What needs to be done:
Render the entries as a JSON list of strings, one string per line, from the first line of the entries up to and including the line containing "click(x=588, y=177)". Skip blank lines and leave the pictures out.

Dataset records:
+--
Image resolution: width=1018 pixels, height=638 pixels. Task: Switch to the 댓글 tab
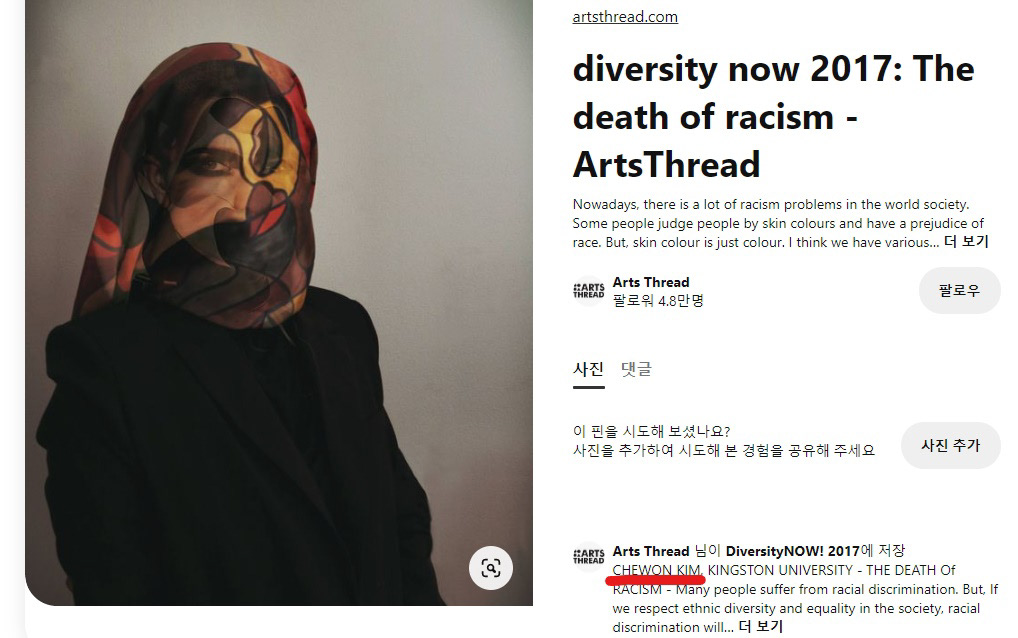point(636,369)
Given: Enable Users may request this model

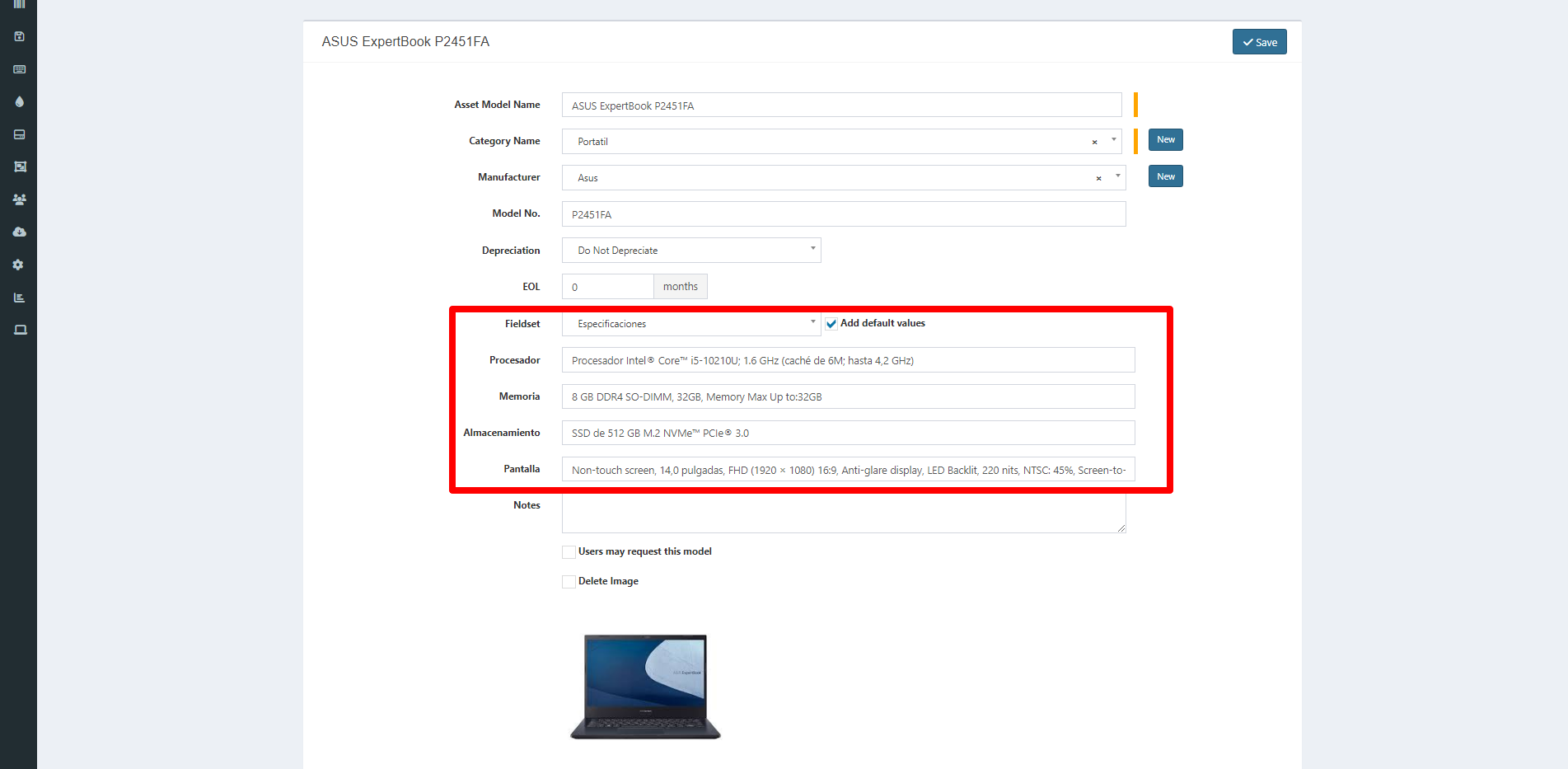Looking at the screenshot, I should [569, 551].
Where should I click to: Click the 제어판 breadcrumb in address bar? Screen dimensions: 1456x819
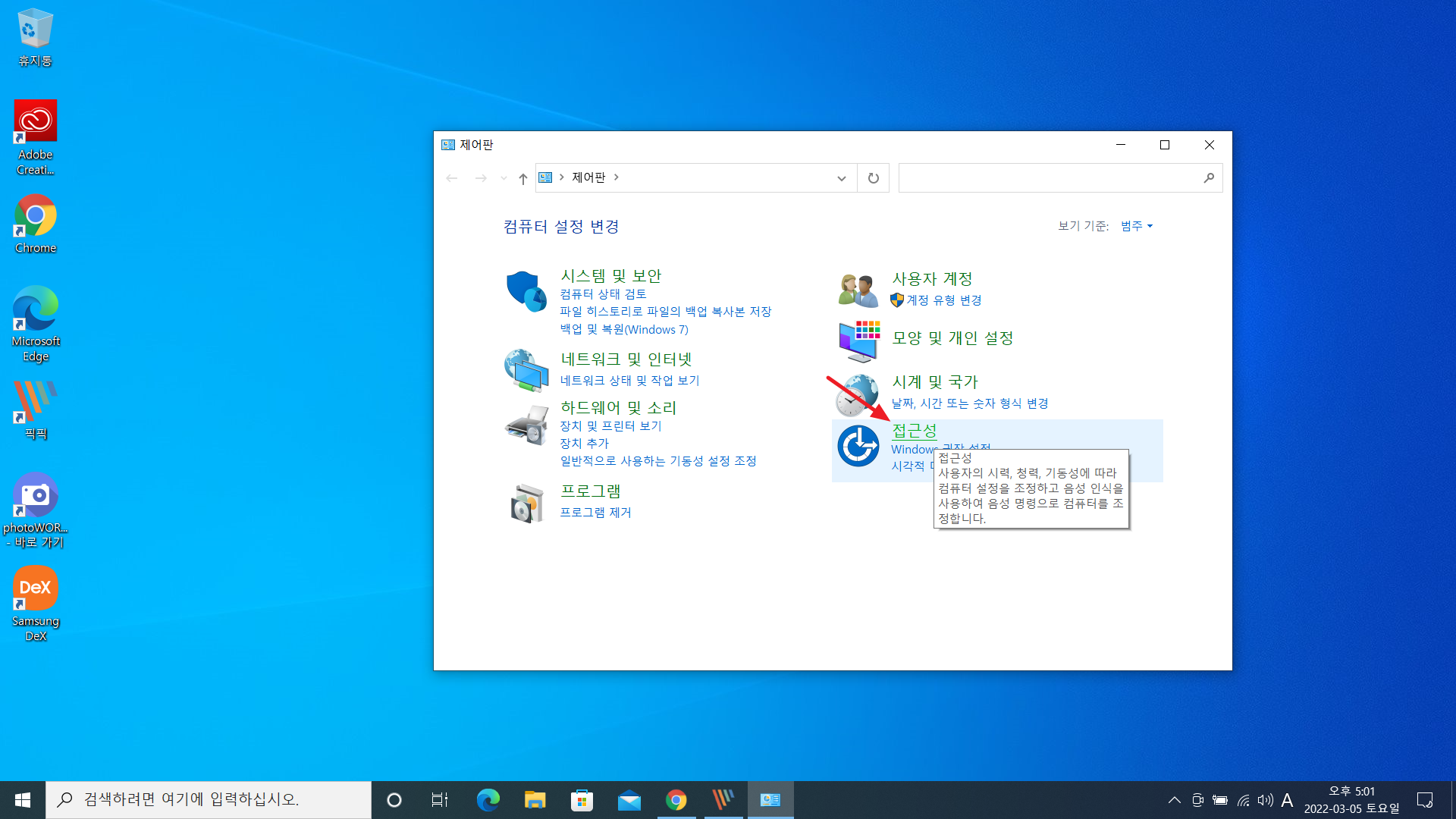click(x=588, y=177)
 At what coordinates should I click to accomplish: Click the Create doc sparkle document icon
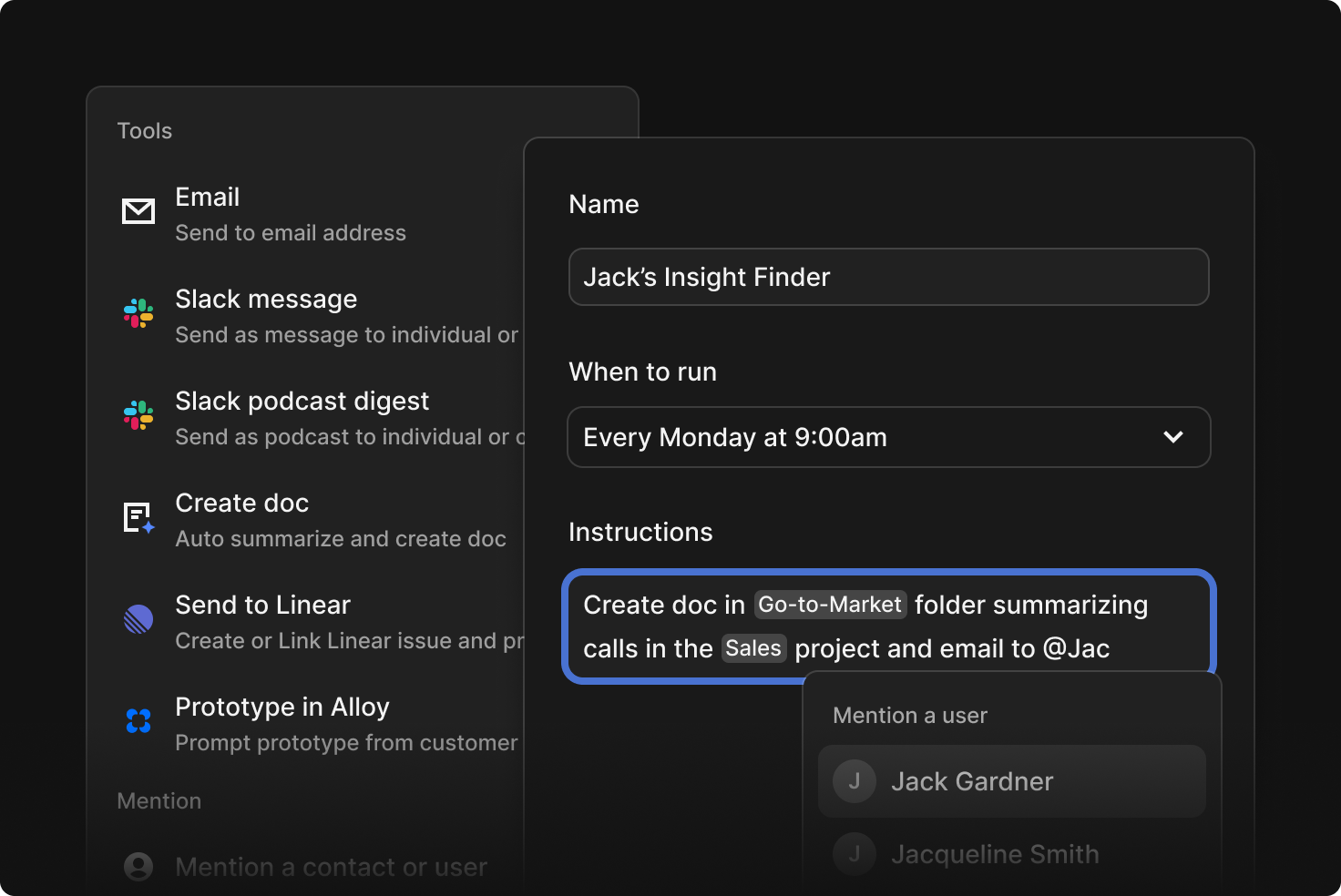[x=138, y=517]
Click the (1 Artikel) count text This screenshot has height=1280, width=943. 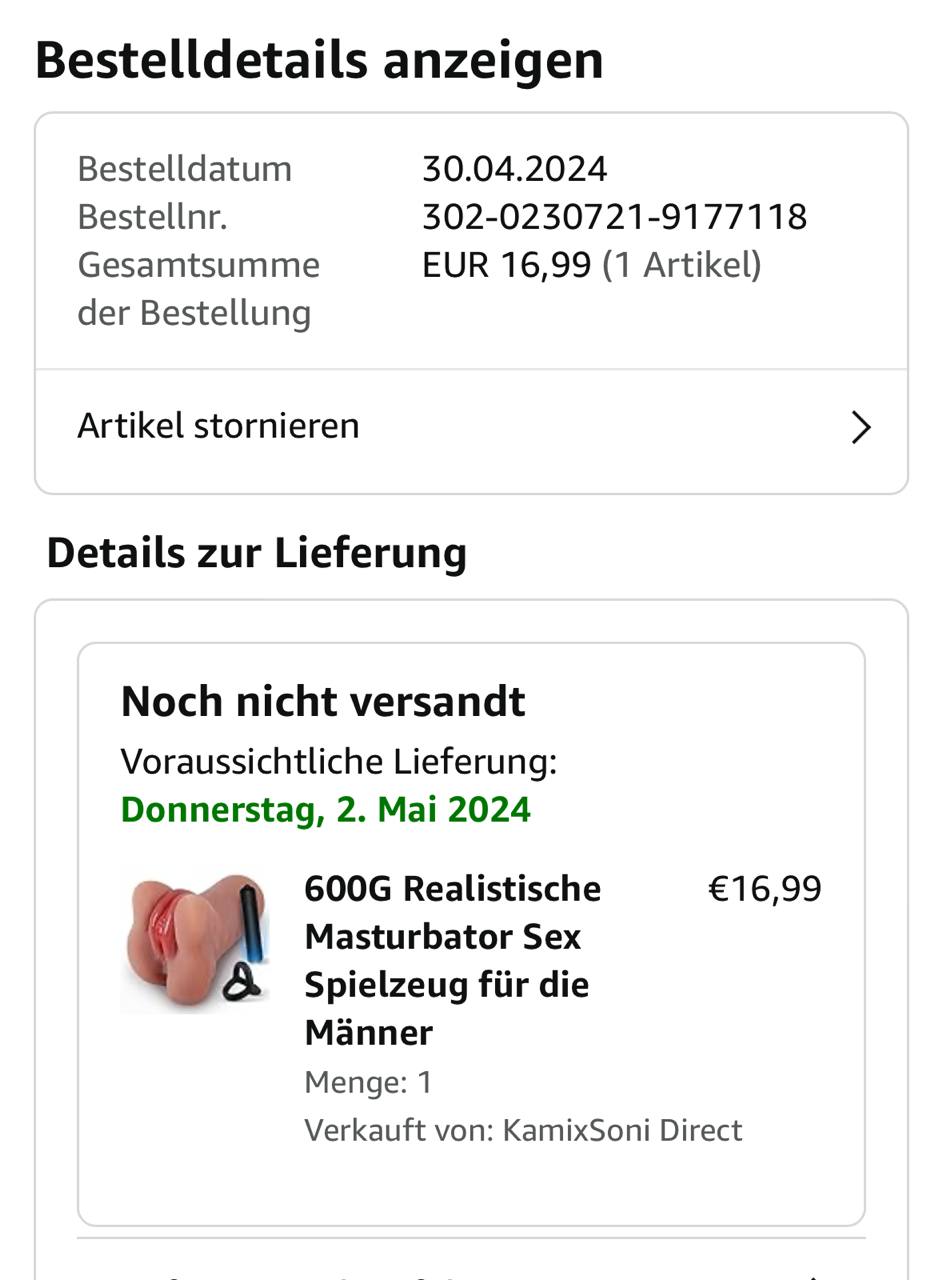(682, 265)
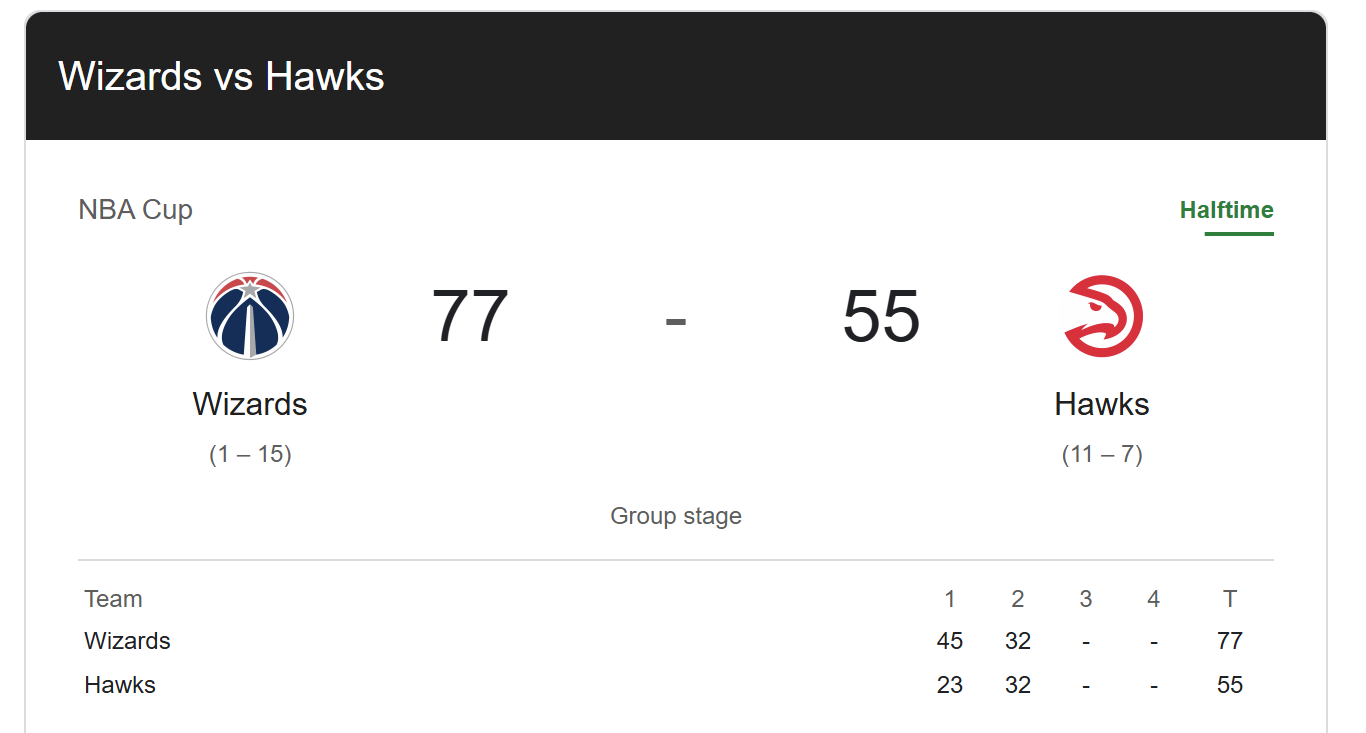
+--
Solution to this task:
[
  "Image resolution: width=1018 pixels, height=638 pixels. Task: Switch to the 댓글 tab",
  "point(636,369)",
  "Given: Enable Users may request this model",
  "Looking at the screenshot, I should [569, 551].",
  "Where should I click to: Click the 제어판 breadcrumb in address bar? Screen dimensions: 1456x819",
  "click(x=588, y=177)"
]